• [DIRECTIONS]
- a) According to the spinal stenosis passage, which two areas of the spine are most frequently affected?
- b) Rewrite everything from "Continuing Education Activity" down to "for spinal stenosis." in the spinal stenosis passage, changing "numbness" to "tingling".

• [READING PASSAGE]
┌────────
Continuing Education Activity

Spinal stenosis is a condition characterized by the compression of the nerve roots by a number of pathologic factors, leading to symptoms such as pain, weakness, and numbness. Depending on the position of the spine affected, each level of compression can produce different symptoms that warrant a particular treatment modality. This activity outlines the evaluation and management of spinal stenosis and reviews the role of the interprofessional team in improving care for patients with this condition.

Objectives:

  • Describe the causes of spinal stenosis.
  • Recall the presentation of a patient with spinal stenosis.
  • Summarize the treatment options for spinal stenosis.
  • Identify the importance of collaboration and communication among the interprofessional team in encouraging affected patients to participate in an exercise program, maintain a healthy weight, and discontinue smoking in order to improve outcomes for those with spinal stenosis.
Access free multiple choice questions on this topic.

Introduction

Spinal stenosis is a condition in which the nerve roots are compressed by a number of pathologic factors, leading to symptoms such as pain, numbness, and weakness. The upper neck (cervical) and lower back (lumbar) areas most frequently are affected, although the thoracic spine also can be compressed most frequently by a disk herniation. Three different anatomic sites within the vertebral canal can be affected by spinal stenosis. First, the central canal, which houses the spinal cord, can be narrowed in an anterior-posterior dimension, leading to compression of neural elements and reduction of blood supply to the spinal cord in the cervical area and the cauda equina in the lumbar area. Secondly, the neural foramen, which are openings through which the nerve roots exit the spinal cord, can be compressed as a result of disk herniation, hypertrophy of the facet joints and ligaments, or unstable slippage of one vertebral body relative to the level below. Lastly, the lateral recess, which is seen in the lumbar spine only and is defined as the area long the pedicle that a nerve root enters just before its exit through the neural foramen, can be compressed from a facet joint hypertrophy. [1][2][3] Depending on the level of the spine affected, each type of compression can lead to different symptoms that warrant a particular treatment modality.
└────────
• [RECORD SET]
┌────────
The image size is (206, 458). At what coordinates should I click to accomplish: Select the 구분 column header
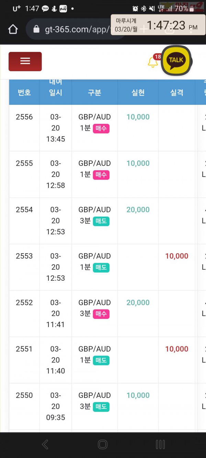(94, 92)
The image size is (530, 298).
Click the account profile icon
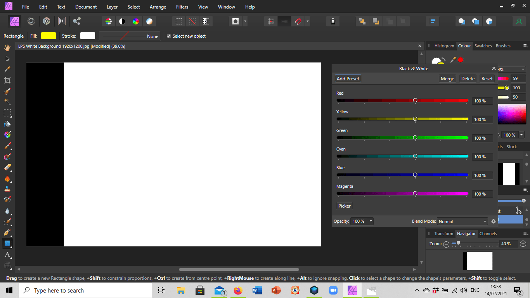coord(519,21)
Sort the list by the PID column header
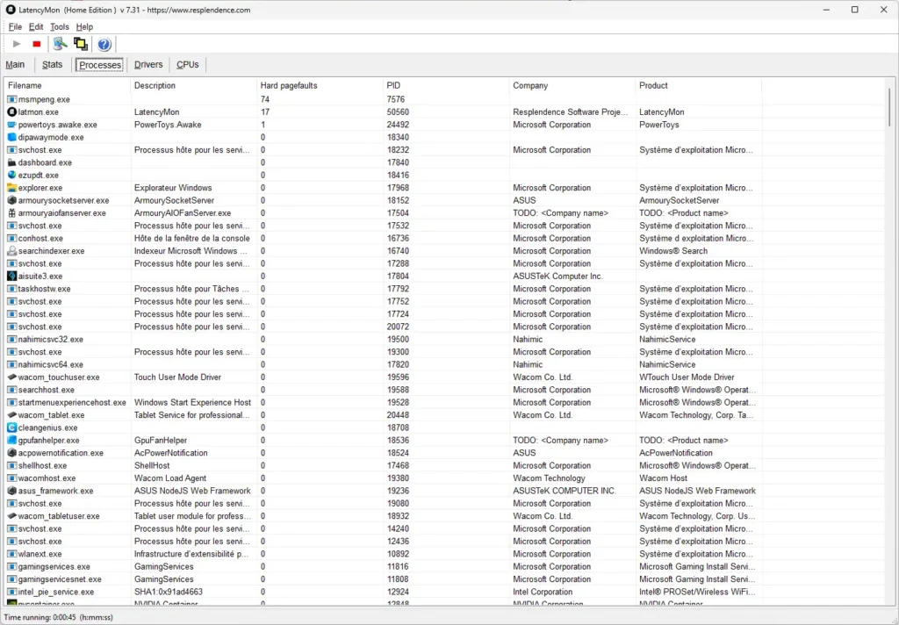This screenshot has width=899, height=625. (x=393, y=86)
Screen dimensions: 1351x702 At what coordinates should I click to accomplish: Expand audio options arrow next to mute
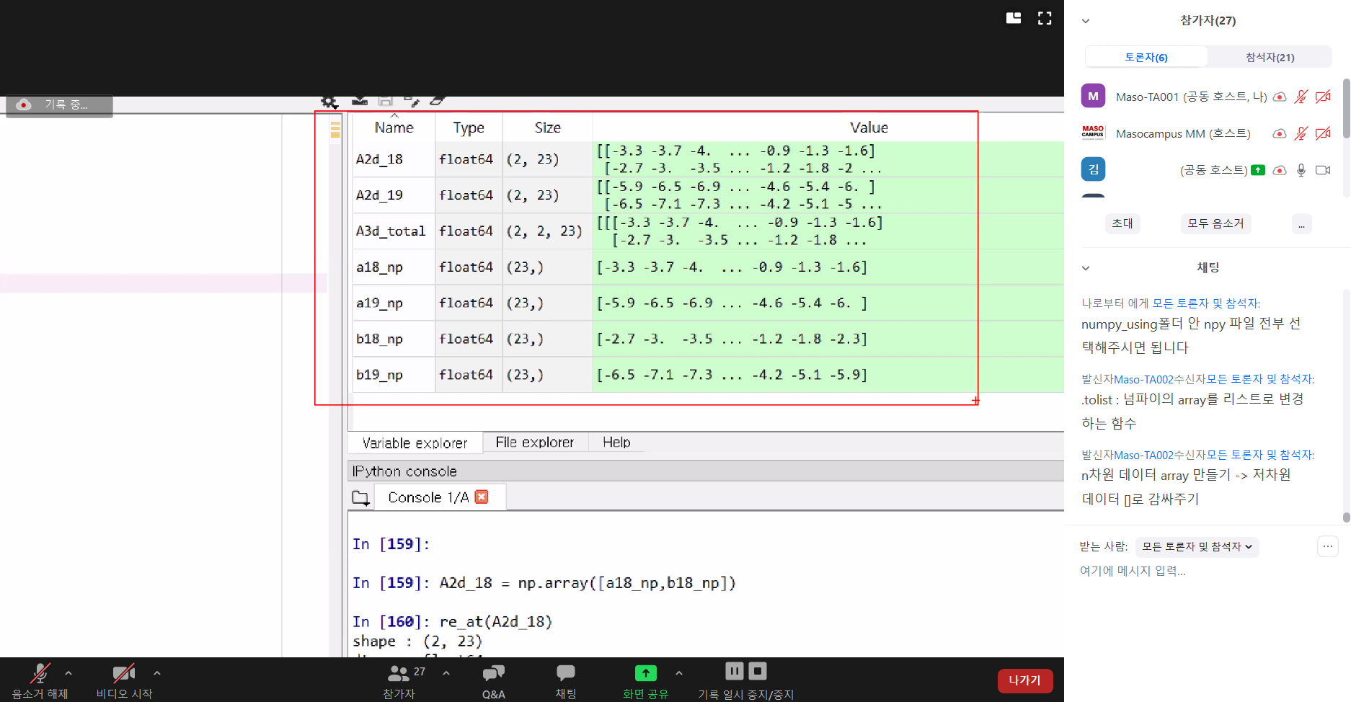(68, 673)
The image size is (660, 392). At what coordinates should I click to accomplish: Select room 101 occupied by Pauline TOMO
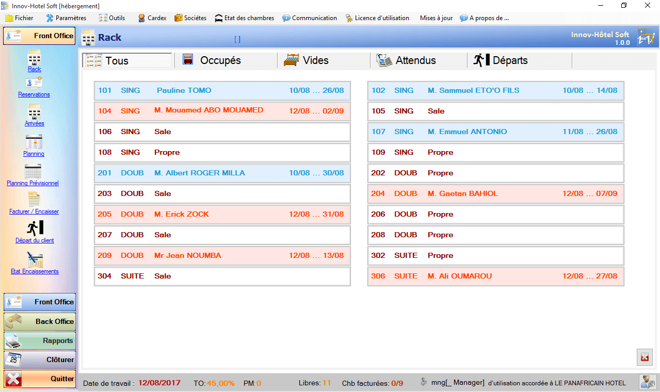click(x=222, y=90)
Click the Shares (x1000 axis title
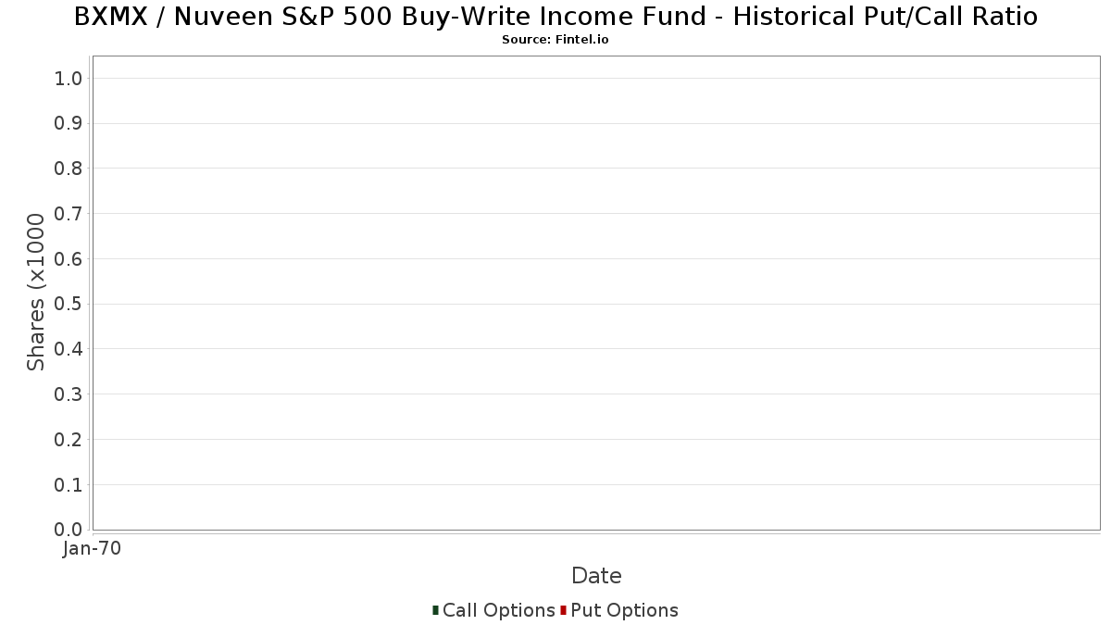 point(36,293)
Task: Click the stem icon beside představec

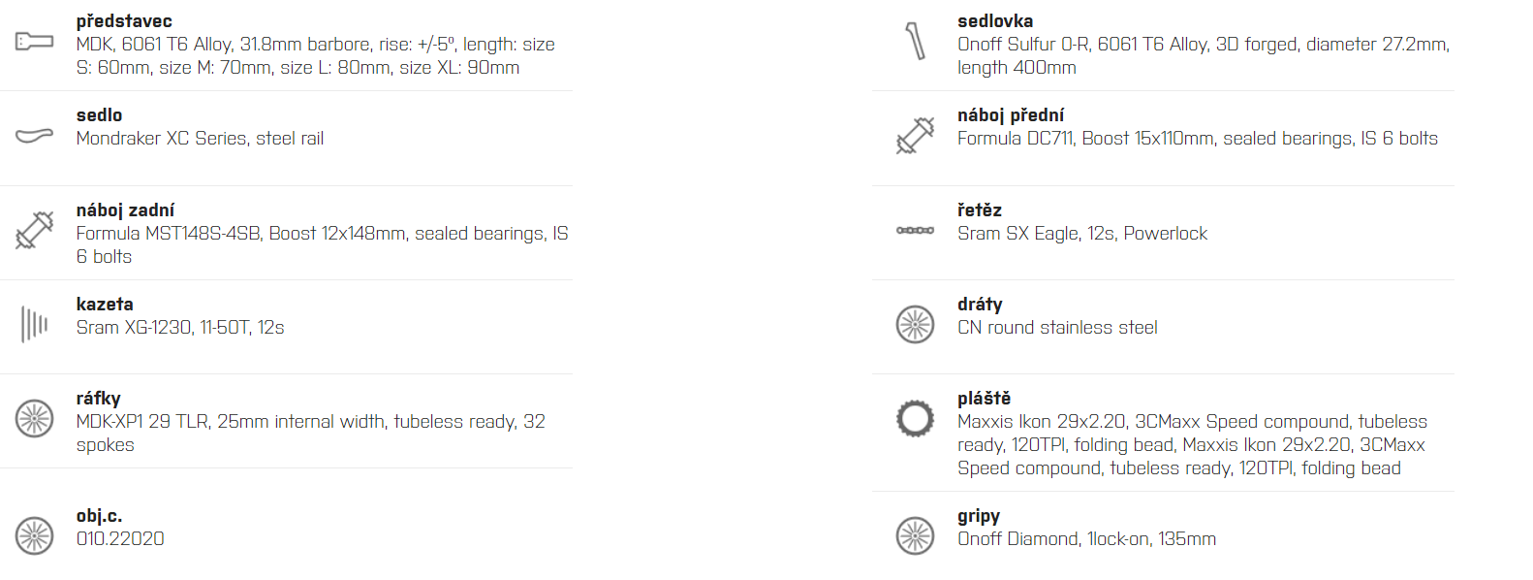Action: coord(34,41)
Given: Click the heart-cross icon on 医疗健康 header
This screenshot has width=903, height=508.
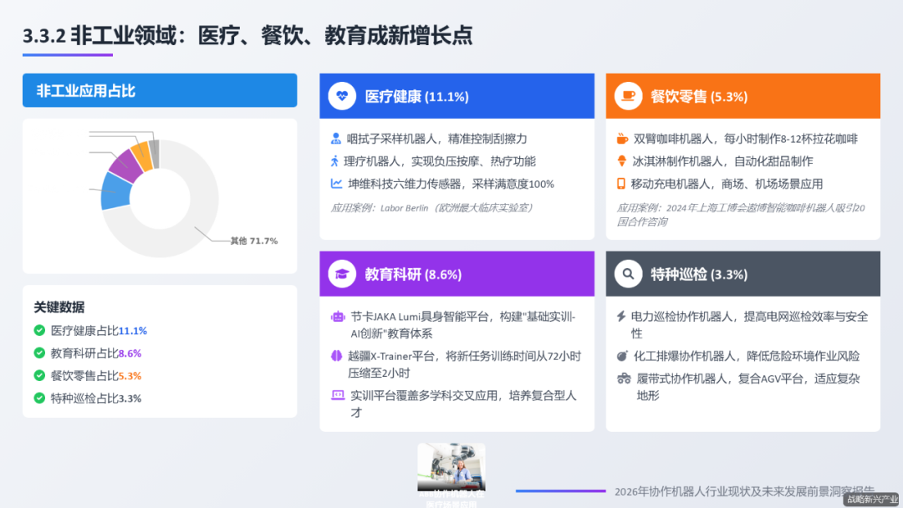Looking at the screenshot, I should (x=343, y=95).
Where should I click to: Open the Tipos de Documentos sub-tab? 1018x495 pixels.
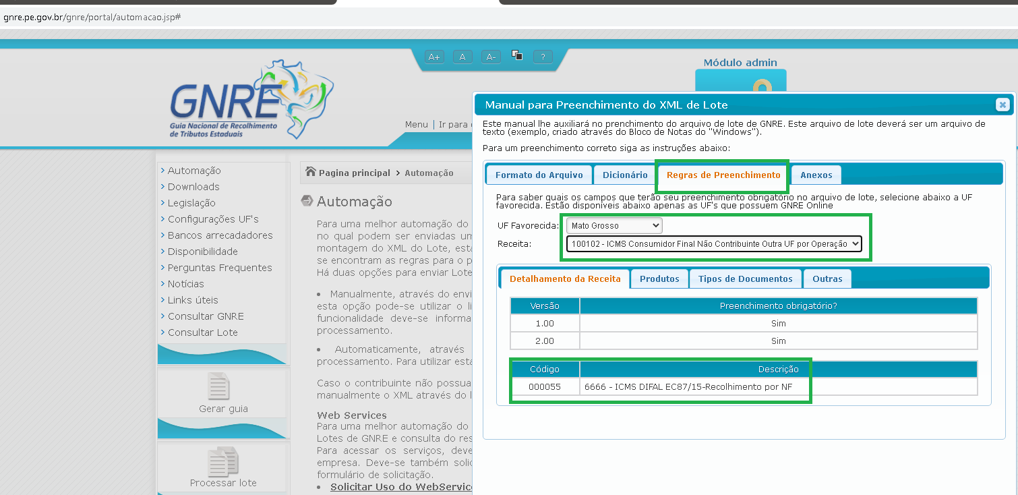[x=745, y=279]
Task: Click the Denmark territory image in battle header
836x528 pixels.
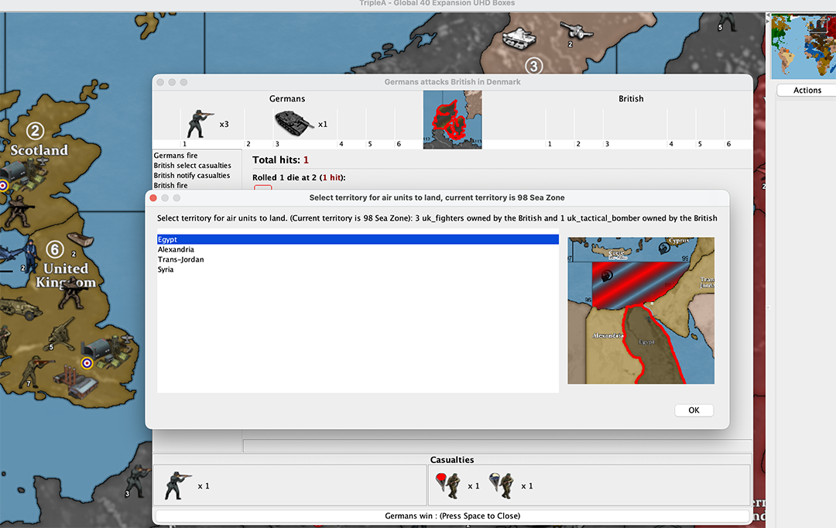Action: pyautogui.click(x=452, y=119)
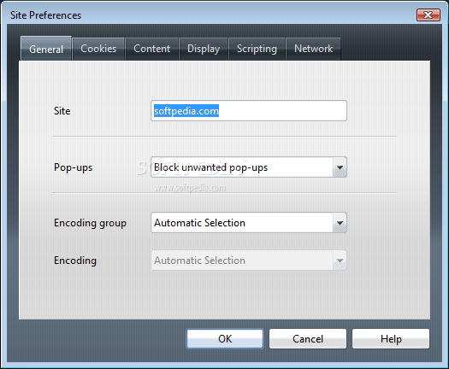Viewport: 449px width, 369px height.
Task: Open the Encoding group Automatic Selection box
Action: tap(249, 223)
└────────
• [SOLVED PROBLEMS]
- a) The upper neck (cervical) and lower back (lumbar) areas.

- b)
Continuing Education Activity

Spinal stenosis is a condition characterized by the compression of the nerve roots by a number of pathologic factors, leading to symptoms such as pain, weakness, and tingling. Depending on the position of the spine affected, each level of compression can produce different symptoms that warrant a particular treatment modality. This activity outlines the evaluation and management of spinal stenosis and reviews the role of the interprofessional team in improving care for patients with this condition.

Objectives:

  • Describe the causes of spinal stenosis.
  • Recall the presentation of a patient with spinal stenosis.
  • Summarize the treatment options for spinal stenosis.